AIM OF THE EXERCISE >>
Your answer should be the exact lines of the data below from the one containing "Image resolution: width=1256" through the one containing "Task: Click the vertical page scrollbar thumb"; please include nothing else.

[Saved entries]
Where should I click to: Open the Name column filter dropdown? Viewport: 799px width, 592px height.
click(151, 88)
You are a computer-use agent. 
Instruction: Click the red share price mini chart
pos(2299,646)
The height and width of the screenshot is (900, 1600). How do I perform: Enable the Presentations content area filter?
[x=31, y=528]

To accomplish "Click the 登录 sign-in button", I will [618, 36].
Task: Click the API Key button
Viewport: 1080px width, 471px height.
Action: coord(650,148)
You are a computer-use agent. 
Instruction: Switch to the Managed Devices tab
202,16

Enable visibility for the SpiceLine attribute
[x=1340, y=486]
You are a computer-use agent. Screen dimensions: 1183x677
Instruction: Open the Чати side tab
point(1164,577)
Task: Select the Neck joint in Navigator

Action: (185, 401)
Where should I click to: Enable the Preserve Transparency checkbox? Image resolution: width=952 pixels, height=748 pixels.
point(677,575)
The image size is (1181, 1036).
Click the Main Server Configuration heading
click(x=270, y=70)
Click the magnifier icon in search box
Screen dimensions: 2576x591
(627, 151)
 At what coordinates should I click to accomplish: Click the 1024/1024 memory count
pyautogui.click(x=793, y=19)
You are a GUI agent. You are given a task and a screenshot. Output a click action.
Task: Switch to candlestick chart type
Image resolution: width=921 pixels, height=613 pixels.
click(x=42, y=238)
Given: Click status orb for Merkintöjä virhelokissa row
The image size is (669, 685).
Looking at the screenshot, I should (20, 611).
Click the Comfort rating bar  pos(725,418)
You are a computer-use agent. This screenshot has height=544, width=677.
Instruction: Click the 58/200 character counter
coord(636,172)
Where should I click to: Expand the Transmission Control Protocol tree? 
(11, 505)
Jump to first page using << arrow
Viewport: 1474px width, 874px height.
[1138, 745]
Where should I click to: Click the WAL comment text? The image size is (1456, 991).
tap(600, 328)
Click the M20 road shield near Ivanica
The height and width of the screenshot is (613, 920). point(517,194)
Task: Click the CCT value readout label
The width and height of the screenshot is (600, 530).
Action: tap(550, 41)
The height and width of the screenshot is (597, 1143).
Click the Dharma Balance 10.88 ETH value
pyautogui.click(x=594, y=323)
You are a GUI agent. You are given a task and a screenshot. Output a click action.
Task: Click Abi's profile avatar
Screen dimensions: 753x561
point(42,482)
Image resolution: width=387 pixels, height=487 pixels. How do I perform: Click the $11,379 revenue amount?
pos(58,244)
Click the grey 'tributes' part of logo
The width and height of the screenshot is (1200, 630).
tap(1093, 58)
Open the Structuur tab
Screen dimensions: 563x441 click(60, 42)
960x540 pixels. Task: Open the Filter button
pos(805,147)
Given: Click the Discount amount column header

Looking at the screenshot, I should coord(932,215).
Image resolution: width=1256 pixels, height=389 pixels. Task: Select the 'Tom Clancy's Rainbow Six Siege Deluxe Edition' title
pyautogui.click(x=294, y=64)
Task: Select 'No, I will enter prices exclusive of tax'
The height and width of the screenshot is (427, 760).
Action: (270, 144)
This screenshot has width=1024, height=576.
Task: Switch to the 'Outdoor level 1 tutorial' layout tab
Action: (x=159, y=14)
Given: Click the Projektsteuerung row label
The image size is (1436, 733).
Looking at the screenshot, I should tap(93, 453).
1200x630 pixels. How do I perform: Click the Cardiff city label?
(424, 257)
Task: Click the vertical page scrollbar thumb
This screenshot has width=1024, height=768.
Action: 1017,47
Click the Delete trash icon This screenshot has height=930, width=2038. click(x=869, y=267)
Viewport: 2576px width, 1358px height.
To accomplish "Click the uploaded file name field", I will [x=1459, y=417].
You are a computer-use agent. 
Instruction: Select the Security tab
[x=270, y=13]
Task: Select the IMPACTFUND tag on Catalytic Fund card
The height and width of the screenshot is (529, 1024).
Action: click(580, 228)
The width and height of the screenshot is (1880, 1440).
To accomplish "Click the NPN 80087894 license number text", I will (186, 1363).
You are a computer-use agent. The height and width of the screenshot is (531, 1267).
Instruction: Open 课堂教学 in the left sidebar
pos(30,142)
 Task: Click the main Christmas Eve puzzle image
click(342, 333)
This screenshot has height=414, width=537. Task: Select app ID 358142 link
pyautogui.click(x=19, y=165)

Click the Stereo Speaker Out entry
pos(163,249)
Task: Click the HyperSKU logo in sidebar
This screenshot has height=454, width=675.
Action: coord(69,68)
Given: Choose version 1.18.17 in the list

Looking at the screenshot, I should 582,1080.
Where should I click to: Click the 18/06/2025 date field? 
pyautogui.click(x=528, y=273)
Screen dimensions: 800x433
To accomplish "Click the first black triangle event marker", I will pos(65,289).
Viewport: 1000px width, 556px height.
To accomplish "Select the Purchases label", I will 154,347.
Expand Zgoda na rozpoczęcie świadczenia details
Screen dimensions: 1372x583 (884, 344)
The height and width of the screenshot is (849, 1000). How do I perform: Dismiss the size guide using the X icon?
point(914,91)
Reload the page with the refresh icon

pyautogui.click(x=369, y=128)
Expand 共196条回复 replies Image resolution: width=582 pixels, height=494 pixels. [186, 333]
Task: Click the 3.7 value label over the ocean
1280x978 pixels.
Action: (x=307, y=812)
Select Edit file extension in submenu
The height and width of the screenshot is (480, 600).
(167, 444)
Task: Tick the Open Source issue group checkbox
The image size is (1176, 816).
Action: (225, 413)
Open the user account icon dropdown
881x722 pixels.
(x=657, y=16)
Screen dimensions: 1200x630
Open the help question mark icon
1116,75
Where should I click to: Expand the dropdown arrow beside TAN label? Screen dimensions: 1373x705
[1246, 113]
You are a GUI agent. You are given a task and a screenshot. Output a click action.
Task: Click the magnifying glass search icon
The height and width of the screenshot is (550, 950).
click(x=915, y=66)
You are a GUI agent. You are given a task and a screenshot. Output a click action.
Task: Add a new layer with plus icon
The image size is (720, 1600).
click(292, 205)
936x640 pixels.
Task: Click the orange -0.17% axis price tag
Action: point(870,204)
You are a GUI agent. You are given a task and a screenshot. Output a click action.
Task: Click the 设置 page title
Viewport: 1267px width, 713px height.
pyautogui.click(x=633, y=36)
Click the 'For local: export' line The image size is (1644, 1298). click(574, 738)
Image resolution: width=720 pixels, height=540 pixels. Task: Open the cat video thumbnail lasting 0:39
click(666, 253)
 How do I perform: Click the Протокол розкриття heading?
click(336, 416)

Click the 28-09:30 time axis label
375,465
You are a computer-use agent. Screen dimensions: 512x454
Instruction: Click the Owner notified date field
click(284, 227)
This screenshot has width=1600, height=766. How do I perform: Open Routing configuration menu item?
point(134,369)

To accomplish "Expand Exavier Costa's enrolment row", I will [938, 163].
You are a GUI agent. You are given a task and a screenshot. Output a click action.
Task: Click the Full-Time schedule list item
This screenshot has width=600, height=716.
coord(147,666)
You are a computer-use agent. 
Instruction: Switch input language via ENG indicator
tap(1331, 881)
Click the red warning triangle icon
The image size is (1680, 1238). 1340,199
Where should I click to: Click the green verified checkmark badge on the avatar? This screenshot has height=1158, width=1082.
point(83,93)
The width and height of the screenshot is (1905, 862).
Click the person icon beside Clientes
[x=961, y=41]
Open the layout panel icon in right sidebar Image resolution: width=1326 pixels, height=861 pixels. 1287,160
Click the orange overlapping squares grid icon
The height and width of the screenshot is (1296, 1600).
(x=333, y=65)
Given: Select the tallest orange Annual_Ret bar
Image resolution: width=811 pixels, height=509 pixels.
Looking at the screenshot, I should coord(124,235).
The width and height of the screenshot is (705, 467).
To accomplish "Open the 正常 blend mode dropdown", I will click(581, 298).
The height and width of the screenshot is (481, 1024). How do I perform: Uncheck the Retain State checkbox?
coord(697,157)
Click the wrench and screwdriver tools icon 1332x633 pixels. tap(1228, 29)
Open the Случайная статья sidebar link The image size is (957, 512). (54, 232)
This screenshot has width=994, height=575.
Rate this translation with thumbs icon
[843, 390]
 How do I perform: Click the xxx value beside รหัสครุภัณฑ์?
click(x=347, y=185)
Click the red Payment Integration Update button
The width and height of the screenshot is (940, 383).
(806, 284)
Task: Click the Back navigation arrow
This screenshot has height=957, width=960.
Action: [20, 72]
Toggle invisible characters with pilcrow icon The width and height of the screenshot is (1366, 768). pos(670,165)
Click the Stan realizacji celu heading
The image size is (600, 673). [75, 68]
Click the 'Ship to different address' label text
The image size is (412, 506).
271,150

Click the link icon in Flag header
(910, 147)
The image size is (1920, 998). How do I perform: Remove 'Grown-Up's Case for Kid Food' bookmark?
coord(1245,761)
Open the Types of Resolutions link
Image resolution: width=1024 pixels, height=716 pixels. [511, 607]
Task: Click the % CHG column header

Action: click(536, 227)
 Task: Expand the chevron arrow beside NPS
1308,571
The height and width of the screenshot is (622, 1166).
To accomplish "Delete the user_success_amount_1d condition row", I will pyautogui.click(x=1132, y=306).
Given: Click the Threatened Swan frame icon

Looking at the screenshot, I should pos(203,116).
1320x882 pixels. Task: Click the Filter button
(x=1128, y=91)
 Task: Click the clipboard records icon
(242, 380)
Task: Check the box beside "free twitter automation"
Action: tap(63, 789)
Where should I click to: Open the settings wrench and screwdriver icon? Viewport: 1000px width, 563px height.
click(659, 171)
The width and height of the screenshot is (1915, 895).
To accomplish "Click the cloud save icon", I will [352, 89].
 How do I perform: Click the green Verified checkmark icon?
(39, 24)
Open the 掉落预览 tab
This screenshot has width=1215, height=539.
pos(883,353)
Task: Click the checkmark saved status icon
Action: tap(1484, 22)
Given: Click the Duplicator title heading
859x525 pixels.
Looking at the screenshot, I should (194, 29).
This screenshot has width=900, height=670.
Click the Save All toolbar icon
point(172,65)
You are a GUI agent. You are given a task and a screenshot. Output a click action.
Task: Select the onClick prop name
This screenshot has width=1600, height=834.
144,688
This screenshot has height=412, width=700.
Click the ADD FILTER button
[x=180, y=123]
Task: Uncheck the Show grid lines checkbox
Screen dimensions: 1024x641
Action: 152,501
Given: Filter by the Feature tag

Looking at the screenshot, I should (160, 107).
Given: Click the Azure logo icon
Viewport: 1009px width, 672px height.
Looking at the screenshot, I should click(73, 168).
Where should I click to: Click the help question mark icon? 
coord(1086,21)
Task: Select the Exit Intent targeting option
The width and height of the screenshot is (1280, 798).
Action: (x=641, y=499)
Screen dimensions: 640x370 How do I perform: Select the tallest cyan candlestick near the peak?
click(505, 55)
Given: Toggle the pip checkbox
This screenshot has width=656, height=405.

WRITTEN ANSWER >>
Image resolution: width=1256 pixels, height=389 pixels. Task: Select the 'Tom Clancy's Rainbow Six Siege Deluxe Edition' title
pyautogui.click(x=294, y=64)
Task: Select 'No, I will enter prices exclusive of tax'
The height and width of the screenshot is (427, 760).
Action: (270, 144)
This screenshot has width=1024, height=576.
Task: Switch to the 'Outdoor level 1 tutorial' layout tab
Action: (x=159, y=14)
Given: Click the Projektsteuerung row label
The image size is (1436, 733).
Looking at the screenshot, I should tap(93, 453).
1200x630 pixels. How do I perform: Click the Cardiff city label?
(424, 257)
Task: Click the vertical page scrollbar thumb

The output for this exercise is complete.